═══ Provided entries ═══
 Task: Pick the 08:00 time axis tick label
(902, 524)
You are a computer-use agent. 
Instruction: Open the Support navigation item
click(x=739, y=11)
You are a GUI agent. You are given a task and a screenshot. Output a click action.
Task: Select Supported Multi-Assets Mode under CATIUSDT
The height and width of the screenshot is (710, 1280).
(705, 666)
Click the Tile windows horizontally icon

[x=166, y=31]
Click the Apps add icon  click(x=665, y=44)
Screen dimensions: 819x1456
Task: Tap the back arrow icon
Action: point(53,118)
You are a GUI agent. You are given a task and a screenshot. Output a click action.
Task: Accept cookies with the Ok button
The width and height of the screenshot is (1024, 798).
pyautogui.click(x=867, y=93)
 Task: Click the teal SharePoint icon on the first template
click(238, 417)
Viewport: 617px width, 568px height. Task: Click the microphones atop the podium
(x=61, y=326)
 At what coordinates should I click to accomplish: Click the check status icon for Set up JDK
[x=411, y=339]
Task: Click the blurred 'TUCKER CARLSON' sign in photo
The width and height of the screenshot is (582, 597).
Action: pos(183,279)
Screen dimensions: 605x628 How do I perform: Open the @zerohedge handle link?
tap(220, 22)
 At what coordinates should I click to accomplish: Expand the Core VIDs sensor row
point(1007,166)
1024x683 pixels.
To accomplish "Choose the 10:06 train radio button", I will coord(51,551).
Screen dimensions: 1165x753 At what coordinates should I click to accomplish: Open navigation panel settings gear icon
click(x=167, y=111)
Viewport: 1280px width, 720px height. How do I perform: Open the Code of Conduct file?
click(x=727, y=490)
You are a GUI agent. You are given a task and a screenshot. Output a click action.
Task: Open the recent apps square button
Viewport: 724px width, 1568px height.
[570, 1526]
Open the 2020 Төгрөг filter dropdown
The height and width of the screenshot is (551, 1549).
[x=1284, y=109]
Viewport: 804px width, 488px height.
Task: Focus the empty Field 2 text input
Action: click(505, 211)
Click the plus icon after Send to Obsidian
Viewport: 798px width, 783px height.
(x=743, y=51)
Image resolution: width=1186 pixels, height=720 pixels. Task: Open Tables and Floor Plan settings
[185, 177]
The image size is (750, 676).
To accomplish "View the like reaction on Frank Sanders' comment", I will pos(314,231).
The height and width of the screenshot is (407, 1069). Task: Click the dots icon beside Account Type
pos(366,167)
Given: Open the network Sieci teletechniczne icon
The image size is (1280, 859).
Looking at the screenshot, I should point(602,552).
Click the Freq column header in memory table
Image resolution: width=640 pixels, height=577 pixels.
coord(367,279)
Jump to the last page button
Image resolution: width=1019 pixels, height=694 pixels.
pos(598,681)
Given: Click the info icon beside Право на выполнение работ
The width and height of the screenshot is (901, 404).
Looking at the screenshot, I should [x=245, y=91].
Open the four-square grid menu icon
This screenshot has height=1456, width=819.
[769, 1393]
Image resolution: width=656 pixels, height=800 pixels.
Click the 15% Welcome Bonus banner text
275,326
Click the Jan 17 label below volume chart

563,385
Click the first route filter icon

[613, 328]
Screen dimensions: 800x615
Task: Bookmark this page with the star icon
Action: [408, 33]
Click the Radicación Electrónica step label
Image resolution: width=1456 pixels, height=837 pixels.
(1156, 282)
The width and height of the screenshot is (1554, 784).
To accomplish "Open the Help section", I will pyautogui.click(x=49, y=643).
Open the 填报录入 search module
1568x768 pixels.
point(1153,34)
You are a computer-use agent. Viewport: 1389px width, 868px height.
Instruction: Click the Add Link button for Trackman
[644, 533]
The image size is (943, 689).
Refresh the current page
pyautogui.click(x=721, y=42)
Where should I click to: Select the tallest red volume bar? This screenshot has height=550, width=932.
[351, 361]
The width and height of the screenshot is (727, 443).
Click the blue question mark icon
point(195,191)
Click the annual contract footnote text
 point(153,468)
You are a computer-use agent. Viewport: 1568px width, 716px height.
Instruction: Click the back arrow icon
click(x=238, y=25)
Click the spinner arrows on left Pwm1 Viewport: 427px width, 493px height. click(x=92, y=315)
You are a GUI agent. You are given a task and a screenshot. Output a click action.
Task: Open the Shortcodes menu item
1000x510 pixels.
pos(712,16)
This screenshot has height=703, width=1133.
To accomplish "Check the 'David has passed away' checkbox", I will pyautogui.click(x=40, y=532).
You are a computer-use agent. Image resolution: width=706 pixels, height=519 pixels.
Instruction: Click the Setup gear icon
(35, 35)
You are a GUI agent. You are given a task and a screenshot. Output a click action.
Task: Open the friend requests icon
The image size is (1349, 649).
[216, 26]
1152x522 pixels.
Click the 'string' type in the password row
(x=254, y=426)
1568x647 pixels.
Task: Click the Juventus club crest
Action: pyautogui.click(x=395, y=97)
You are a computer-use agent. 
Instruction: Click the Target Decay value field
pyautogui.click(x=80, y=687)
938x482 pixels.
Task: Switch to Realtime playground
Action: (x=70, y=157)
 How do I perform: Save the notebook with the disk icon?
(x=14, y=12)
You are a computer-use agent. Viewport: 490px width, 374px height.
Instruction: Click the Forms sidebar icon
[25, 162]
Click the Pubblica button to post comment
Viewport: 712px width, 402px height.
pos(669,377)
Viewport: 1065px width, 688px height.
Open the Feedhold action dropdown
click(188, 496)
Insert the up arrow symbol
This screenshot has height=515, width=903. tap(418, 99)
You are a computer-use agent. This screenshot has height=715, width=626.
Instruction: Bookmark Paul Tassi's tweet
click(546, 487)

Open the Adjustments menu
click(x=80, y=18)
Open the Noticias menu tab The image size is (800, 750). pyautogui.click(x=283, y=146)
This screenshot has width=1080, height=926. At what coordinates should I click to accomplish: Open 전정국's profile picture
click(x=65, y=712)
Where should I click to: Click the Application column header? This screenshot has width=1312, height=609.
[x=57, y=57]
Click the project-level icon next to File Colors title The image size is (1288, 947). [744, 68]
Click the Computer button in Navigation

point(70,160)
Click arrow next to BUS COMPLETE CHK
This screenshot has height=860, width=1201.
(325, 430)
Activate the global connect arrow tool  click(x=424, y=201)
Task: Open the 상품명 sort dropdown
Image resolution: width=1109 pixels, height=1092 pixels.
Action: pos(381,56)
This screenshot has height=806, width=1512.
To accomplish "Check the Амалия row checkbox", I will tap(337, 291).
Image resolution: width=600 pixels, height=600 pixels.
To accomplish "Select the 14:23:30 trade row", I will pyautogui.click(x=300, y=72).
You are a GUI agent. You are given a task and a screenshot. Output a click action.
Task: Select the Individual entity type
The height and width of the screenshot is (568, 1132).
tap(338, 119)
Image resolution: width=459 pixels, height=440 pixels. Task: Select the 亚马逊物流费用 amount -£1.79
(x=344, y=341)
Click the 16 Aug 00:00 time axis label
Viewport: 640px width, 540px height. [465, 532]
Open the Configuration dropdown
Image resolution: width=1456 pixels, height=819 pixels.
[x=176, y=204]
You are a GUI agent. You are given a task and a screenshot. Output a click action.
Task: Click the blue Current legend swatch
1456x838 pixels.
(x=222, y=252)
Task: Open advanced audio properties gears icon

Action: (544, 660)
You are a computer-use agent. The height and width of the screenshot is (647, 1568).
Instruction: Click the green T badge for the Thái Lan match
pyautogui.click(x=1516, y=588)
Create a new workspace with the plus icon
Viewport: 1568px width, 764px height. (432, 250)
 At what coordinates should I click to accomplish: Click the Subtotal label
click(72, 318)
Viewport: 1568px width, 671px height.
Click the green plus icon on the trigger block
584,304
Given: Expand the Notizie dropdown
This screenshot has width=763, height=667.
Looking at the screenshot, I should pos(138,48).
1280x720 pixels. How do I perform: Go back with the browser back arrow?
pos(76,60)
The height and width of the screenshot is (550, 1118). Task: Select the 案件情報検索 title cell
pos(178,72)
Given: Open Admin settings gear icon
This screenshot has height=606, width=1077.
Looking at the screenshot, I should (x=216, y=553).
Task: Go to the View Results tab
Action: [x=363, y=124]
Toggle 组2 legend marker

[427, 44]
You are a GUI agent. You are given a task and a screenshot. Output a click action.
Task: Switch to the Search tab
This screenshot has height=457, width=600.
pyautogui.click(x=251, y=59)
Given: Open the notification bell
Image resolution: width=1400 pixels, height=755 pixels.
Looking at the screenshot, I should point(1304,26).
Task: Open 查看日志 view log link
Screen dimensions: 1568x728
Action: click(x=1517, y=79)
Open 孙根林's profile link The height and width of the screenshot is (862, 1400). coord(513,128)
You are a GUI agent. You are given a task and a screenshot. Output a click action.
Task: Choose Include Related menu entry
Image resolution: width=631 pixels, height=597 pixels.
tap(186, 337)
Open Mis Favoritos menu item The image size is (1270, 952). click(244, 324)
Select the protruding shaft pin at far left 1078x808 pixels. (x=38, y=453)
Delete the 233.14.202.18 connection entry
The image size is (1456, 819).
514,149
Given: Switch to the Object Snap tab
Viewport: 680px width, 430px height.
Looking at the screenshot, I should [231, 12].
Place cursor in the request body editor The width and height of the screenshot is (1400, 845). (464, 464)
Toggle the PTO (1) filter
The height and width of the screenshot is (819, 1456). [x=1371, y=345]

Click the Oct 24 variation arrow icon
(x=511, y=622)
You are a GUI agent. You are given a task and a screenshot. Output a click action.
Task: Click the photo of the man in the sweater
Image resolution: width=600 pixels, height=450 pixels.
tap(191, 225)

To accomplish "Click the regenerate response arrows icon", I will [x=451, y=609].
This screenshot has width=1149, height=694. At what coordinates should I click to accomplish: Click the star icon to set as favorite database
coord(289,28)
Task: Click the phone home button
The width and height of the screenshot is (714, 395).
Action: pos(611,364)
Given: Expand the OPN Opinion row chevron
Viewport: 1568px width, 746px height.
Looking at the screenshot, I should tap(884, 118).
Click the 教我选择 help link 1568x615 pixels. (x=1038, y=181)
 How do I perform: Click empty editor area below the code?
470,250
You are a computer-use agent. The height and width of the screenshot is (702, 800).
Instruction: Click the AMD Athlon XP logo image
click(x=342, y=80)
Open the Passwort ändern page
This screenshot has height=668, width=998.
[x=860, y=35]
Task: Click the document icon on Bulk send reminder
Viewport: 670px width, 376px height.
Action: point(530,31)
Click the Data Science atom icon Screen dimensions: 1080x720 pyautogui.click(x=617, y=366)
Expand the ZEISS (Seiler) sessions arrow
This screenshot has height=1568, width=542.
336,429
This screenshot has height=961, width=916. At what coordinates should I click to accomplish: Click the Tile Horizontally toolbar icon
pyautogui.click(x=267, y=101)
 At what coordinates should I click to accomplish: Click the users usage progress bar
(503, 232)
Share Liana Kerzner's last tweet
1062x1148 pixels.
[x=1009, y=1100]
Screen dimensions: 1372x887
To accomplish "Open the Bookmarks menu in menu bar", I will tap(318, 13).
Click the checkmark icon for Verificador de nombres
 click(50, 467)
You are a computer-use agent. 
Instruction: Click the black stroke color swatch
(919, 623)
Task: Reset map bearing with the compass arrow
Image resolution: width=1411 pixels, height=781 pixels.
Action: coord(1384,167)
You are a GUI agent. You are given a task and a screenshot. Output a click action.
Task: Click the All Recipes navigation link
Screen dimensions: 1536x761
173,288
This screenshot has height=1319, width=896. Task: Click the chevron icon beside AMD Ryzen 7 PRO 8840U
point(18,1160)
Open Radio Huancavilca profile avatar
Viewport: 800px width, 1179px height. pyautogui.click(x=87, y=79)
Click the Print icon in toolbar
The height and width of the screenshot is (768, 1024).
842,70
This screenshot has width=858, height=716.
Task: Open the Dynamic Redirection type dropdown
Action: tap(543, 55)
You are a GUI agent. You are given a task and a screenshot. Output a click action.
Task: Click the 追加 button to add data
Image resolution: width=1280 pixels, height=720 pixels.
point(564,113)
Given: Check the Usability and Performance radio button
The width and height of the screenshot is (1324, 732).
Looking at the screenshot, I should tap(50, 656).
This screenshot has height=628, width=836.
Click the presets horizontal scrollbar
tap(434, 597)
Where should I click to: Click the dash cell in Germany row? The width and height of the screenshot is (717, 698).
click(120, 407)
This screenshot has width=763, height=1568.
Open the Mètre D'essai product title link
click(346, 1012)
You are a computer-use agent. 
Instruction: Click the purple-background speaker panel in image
═══
### Directions
Reproduce the data from its first line through the line containing "click(x=739, y=11)", with both ends included and the requests kept. Offset every coordinate in the answers by adding 124 to it.

### Answer to the exercise
 Task: Pick the 08:00 time axis tick label
(1026, 648)
You are a computer-use agent. 
Instruction: Open the Support navigation item
click(x=863, y=135)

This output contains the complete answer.